— start Passage given —
This year started off with emerging markets in the gutter. On the flip-side of that, the U.S. was expected to outperform.
Predictions are never perfect. Indonesia and Thailand markets have outperformed the S&P 500, even though the MSCI MSCI Emerging Markets is down over 6% this year. Then there's the forecast that the U.S. would start the year even stronger. Notes Jan Dehn, an analyst at Ashmore Group in the U.K.:U.S. manufacturing dropped sharply following two quarters of significant inventory accumulation. Non-farm payrolls disappointed for the second month in a row.
"If this run of bad data continues the markets will soon begin to ask why the Fed began to taper," Dehn said on Tuesday. Meanwhile, money is still flowing out of emerging markets, especially among the so-called "odd lot" investor. You know, the retailer who likes to buy at the top and sell at the bottom. They've been selling out off mutual funds dedicated to EM all year, according to EPFR Global in Cambridge, Mass.
Ashmore Group, a $70 billion asset manager in London specializing in emerging market bonds, outlines five conditions before investors return to emerging markets.
"The real importance of these weak U.S numbers is that they help to restore rationality. The irrational selling of emerging markets over the past 10 months has only been equaled by the build-up of irrational exuberance about the US," says Dehn.
Now, perhaps, we can begin to hope for a return to rationality in both.
For emerging market investors, Dehn points out five signs though remains cautious in calling an actual turning point.
Five Signs EM is a Buy
1. The technical position in the market has to turn. This is largely achieved, though Ashmore does not rule out that outflows continue for a bit longer.
2. Fundamentals have to look okay. For the most part, emerging markets are expected to grow faster this year than last year. All eyes will be on China as the dragon in the living room for the time being. Declining PMI in services and manufacturing last month has investors thinking the No. 2 economy is going to grow less than expected. Fundamentals still part of the equation.
— end Passage given —
— start Listed records —
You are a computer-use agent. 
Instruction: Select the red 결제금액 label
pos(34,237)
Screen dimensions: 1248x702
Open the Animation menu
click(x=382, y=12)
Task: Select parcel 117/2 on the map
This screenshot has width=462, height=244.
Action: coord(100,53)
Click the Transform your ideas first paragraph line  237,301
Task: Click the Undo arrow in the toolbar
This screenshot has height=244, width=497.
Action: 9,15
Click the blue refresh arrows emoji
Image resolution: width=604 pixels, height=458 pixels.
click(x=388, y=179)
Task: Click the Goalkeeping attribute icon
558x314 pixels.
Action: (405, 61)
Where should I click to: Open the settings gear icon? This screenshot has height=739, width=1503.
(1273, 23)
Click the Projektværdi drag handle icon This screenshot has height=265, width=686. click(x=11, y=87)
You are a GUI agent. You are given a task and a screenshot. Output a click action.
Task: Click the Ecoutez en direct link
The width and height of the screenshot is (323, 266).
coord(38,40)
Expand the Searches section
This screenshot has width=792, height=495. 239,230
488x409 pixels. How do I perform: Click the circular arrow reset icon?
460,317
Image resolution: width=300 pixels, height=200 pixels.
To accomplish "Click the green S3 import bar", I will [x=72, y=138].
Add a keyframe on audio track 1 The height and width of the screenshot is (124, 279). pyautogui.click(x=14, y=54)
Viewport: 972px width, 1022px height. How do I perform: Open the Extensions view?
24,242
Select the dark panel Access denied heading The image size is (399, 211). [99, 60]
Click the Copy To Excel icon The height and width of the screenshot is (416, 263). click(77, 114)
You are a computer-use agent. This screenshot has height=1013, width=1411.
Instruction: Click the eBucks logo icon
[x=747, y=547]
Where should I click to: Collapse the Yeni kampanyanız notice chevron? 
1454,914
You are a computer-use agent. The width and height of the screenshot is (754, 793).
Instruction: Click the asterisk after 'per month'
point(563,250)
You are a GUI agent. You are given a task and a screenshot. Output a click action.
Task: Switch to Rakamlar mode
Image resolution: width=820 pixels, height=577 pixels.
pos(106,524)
— end Listed records —
Work to do:
1. In the emerging-markets article, shorten the paragraph that begins "Predictions are never perfect." Keep its main facts.
2. Name every country mentioned in the emerging-markets article.
3. Resume the article on emerging markets after its final sentence.
These lines have no connection to the article on emerging markets.

Task-by-task answers:
1. Predictions are never perfect. Indonesia and Thailand have outperformed the S&P 500, even though the MSCI Emerging Markets index is down over 6% this year. The U.S. was also forecast to start the year even stronger. However, Jan Dehn of Ashmore Group notes that U.S. manufacturing dropped sharply after two quarters of significant inventory accumulation. He also notes that non-farm payrolls disappointed for a second month in a row.

2. Indonesia, Thailand, the U.S., the U.K., China

3.
3. Better news has to flow from the "Fragile Five". These are South Africa, Turkey, India, Indonesia and Brazil, with Brazil and South Africa being the most iffy. All of these countries have raised rates, devalued their currencies, implemented fiscal adjustment where needed, and so on. None of these countries have a crisis per se, meaning unsustainable debts, running out of reserves, experiencing collapsing banking systems, or suffering wholesale corporate defaults. They face mainly macroeconomic disequilibrium and they are fixing these issues.
4. Valuations have to be attractive. With credit spreads twice pre-crisis levels for external debt and corporate debt and local currency bonds yields above 7%, Dehn thinks there is value and he is not alone. Bryan Carter, an emerging markets fund manager at Acadian in Boston, and Mauro Ratto, head of emerging markets at Pioneer across the pond in London both told FORBES last week that they agree. There's gold to be dug out of them thar hills, Yankee.
5. Opportunity cost. The loss of opportunity of not being invested in emerging has to become less attractive at some point. This also appears to be happening, judging by the latest U.S. data.
"We are not in the business of calling turning points," says Dehn. "The sensible way to approach the uncertainty
about timing is to decide on the allocation one wants to make to the trade and then chop it into a number of
bite sized pieces. This way one is sure to get invested when it is cheap, without risking shooting all of the
powder too early."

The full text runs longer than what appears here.